Each entry that appears below should be restated exactly as it is.
══════════
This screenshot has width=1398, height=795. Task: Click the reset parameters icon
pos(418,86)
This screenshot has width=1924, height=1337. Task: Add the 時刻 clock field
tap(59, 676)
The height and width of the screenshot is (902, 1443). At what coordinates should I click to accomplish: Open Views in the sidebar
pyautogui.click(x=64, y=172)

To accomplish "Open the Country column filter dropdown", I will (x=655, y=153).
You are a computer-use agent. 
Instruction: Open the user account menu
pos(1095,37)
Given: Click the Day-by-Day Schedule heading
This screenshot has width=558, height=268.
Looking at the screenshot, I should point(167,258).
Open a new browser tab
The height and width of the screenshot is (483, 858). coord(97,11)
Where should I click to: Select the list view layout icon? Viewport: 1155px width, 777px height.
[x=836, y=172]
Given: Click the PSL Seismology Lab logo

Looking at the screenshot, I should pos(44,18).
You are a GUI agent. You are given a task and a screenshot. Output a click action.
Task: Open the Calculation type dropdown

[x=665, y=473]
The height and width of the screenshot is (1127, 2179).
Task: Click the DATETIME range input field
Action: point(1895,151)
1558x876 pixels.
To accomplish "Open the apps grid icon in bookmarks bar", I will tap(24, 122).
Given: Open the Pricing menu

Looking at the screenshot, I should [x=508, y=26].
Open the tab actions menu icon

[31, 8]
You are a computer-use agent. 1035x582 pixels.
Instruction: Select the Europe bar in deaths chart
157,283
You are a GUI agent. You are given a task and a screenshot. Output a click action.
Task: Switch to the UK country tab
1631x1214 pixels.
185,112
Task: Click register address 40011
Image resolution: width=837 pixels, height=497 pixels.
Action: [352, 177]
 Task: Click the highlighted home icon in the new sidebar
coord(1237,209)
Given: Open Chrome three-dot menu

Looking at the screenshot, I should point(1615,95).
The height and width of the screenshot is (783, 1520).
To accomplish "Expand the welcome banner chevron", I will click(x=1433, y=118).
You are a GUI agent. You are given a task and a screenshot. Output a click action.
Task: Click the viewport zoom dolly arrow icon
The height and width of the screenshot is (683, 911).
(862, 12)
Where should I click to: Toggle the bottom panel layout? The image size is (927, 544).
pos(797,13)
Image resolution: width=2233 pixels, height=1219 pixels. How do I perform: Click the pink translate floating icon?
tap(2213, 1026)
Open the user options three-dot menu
══════════
Response area |
This screenshot has width=1398, height=795. Task: Click the reset parameters icon
pos(418,86)
This screenshot has width=1924, height=1337. Task: Add the 時刻 clock field
tap(59, 676)
The height and width of the screenshot is (902, 1443). At what coordinates should I click to accomplish: Open Views in the sidebar
pyautogui.click(x=64, y=172)

To accomplish "Open the Country column filter dropdown", I will (x=655, y=153).
You are a computer-use agent. 
Instruction: Open the user account menu
pos(1095,37)
Given: Click the Day-by-Day Schedule heading
This screenshot has width=558, height=268.
Looking at the screenshot, I should point(167,258).
Open a new browser tab
The height and width of the screenshot is (483, 858). coord(97,11)
Where should I click to: Select the list view layout icon? Viewport: 1155px width, 777px height.
[x=836, y=172]
Given: Click the PSL Seismology Lab logo

Looking at the screenshot, I should pos(44,18).
You are a GUI agent. You are given a task and a screenshot. Output a click action.
Task: Open the Calculation type dropdown

[x=665, y=473]
The height and width of the screenshot is (1127, 2179).
Task: Click the DATETIME range input field
Action: point(1895,151)
1558x876 pixels.
To accomplish "Open the apps grid icon in bookmarks bar", I will tap(24, 122).
Given: Open the Pricing menu

Looking at the screenshot, I should [x=508, y=26].
Open the tab actions menu icon

[31, 8]
You are a computer-use agent. 1035x582 pixels.
Instruction: Select the Europe bar in deaths chart
157,283
You are a GUI agent. You are given a task and a screenshot. Output a click action.
Task: Switch to the UK country tab
1631x1214 pixels.
185,112
Task: Click register address 40011
Image resolution: width=837 pixels, height=497 pixels.
Action: [352, 177]
 Task: Click the highlighted home icon in the new sidebar
coord(1237,209)
Given: Open Chrome three-dot menu

Looking at the screenshot, I should point(1615,95).
The height and width of the screenshot is (783, 1520).
To accomplish "Expand the welcome banner chevron", I will click(x=1433, y=118).
You are a GUI agent. You are given a task and a screenshot. Output a click action.
Task: Click the viewport zoom dolly arrow icon
The height and width of the screenshot is (683, 911).
(862, 12)
Where should I click to: Toggle the bottom panel layout? The image size is (927, 544).
pos(797,13)
Image resolution: width=2233 pixels, height=1219 pixels. How do I perform: Click the pink translate floating icon?
tap(2213, 1026)
Open the user options three-dot menu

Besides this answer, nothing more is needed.